(Beginning of EXTRACT TO READ)

Scientists Find Plastic Particles In Nearly Every Brain Sample, With Distinct Spread Patterns

Author: Qoo Media

A four-year investigation in China has put an unsettling pattern into focus: microscopic plastic particles are not only widespread in the body, but were found in nearly every brain sample examined. The finding adds weight to growing concern that microplastics and nanoplastics can reach some of the most sensitive human tissues.

What stands out is not only how often the particles appeared, but where they were seen. The study found them in both tumor-related brain tissue and healthy brain tissue, with different concentrations across those areas.

A near-universal presence in the samples tested

Researchers from Beijing Tiantan Hospital, Peking Union Medical College Hospital, and the Chinese Research Academy of Environmental Sciences examined brain samples over a four-year period. Their analysis covered 156 diseased brain samples from 113 brain tumor patients and 35 healthy brain samples from five postmortem donors.

The results were striking. Microplastics and nanoplastics were detected in 99.4 percent of diseased brain samples and in all healthy brain samples, or 100 percent. The work, published in Nature Health, is among the most detailed looks yet at how plastic particles are distributed in the human brain.

Smaller particles appeared to dominate

The study also found that nanoplastics made up more than half of the total plastic burden. Their tiny size may help explain how they reach brain tissue at all.

Beijing Tiantan Hospital noted that particle size plays an important role in brain penetration. The smaller the particle, the greater the chance it has of passing biological barriers that normally protect the brain.

Where the particles may be getting in

Researchers outlined two main possibilities for how the particles end up in brain tissue. One is that they remain within the brain’s blood vessels. Another is tied to brain tumors, where the blood-brain barrier or the blood-tumor barrier may be disrupted.

(End of EXTRACT TO READ)

• EXERCISE: Please carry the article on plastic particles in brain samples forward from its last sentence. The lines that come next are separate material with no connection to the article.

(Beginning of GIVEN DATA)

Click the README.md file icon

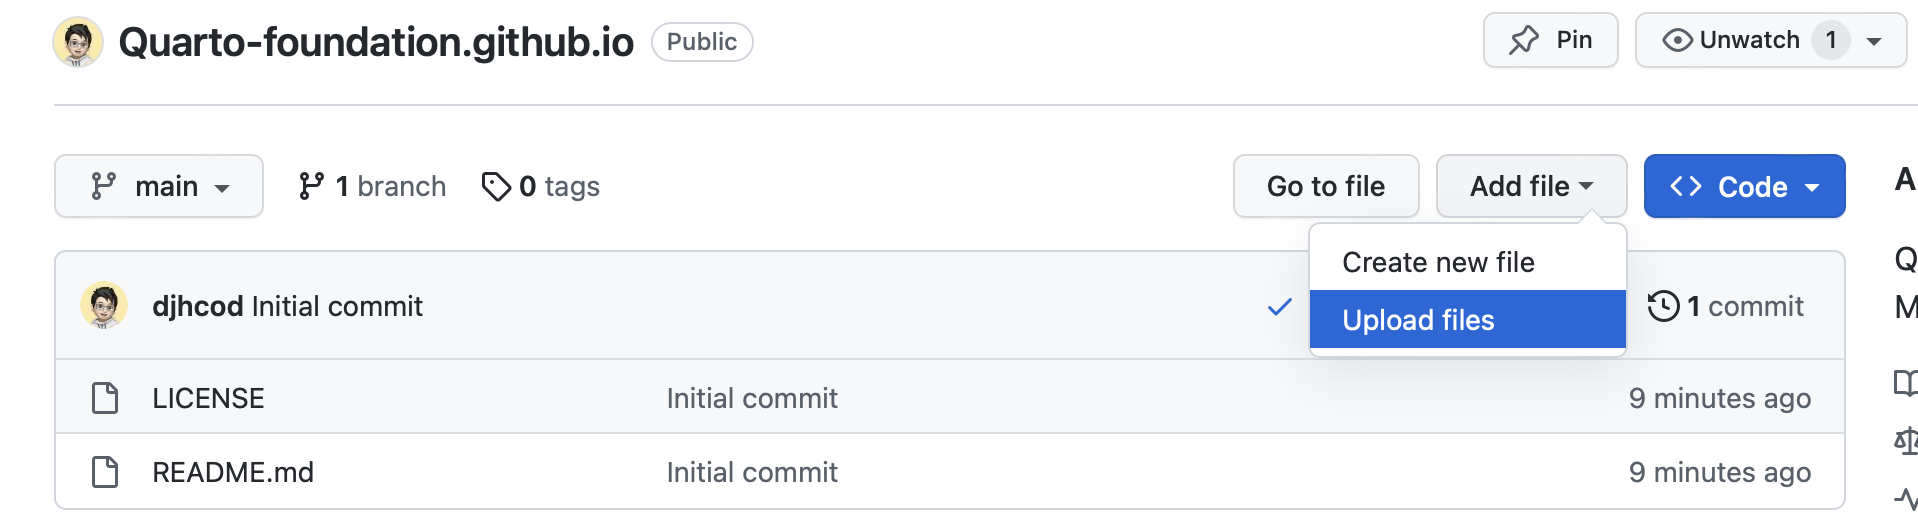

(End of GIVEN DATA)

• ANSWER TO THE EXERCISE:
If those barriers are impaired, plastic particles may pass through them, enter the brain parenchyma, and accumulate there. The study found that concentrations were higher in peritumoral brain tissue than in healthy brain tissue, which adds another layer to the concern.

Clues about higher exposure in tumor patients

The team also examined factors linked to higher microplastic levels in patients with brain tumors. The recorded factors included the frequency of preoperative injections, body mass index, age, frequency of cosmetic use, and use of plastic food packaging.

Chen Xiaolin, chief physician at the Neurosurgery Center of Beijing Tiantan Hospital, said the research identified the distribution characteristics of microplastics and nanoplastics in the human brain. He also said there was a correlation with pathological barrier status and indicators of tumor proliferation.

At the same time, Chen stressed that the findings do not prove plastic particles cause brain tumors, speed up progression, or worsen prognosis. The relationship between plastic exposure and brain disease still needs much deeper study.

The work adds a new dimension to the global discussion about microplastics as a contaminant. The question is no longer only how far these particles spread in the environment, but how far they can travel into the brain and what the body does once they get there.